In what amounted to a battle between residents of the street just north of Hubbard Drive, the commission voted Monday to not allow several of those residents to turn their extra property into profit.
Haroun Odeh, Zeina Jebril and Malaky Jebril all own homes on the one-block stretch of Rosalie, which dead-ends into a field and faces a wooded area to the west. They also own seven parcels of land parallel to and west of Rosalie.
The trio came before the Planning Commission Monday with a request to rezone the property from residential space into a "business office district," which would allow them to construct a one-story office building on the land, which they could rent out.
They had first come before the commission in November, at which time the issue was tabled.
The group acquired the parcels one by one "with the mission of doing something with this property," Odeh said, adding that the use allowed by current zoning—single family housing—was not a profitable venture, nor would be turning it into multi-family housing, such as an apartment or condominium complex.
"We're willing to work with the city, and we're willing to make adjustments to the project to make everyone happy," Odeh said, but added that their sites were set solely on an office building.
However, at both commission meetings, several other residents of Rosalie came to voice their opposition to the project, and some wrote letters to the commission.
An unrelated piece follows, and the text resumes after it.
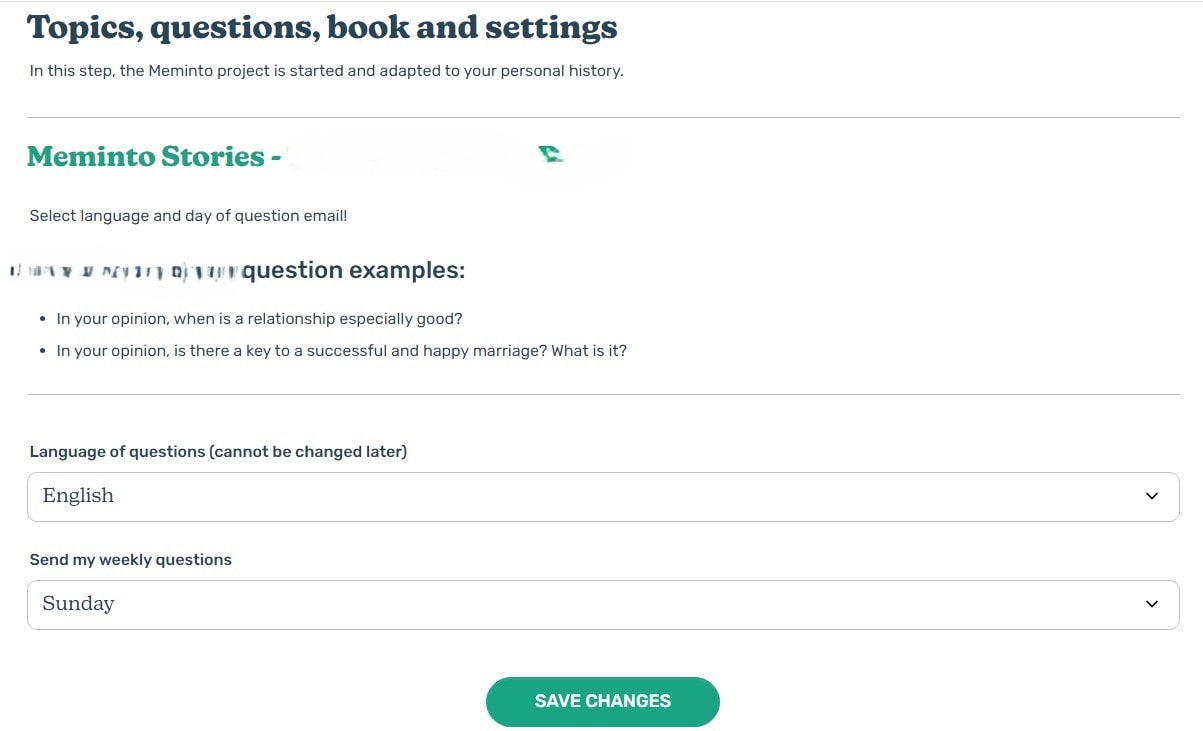Click 'Select language and day of question email!' text
1203x731 pixels.
(x=188, y=216)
All said that they felt that having an office building butting up against their back yards would be a bad idea.
"One of the things that sold me on this home was the area," Hassan said at Monday's meeting. "To convert it ... it would be an eyesore."
And to the Planning Commission the project seemed to be a violation of the city's master plan, and an encroachment on neighbors.
"It's intensifying the use (of the space)," said Commissioner Matthew Zalewski.
Joseph Guido, lead architect on the proposed project, cited several examples of similar projects—such as the mixed residential and business use of the area near Cherry Hill and Military Street.
But ultimately, the commission felt it was too much to ask of residents.
"I understand you have an investment, but I'm looking at the people who own the homes," said Commissioner Nancy Siwik. "When these people bought or built their homes, they were not considering that an office building would be there.
"These people have a significant investment also."
The commission voted unanimously against the rezoning request. Their recommendation will be sent to Dearborn City Council for approval.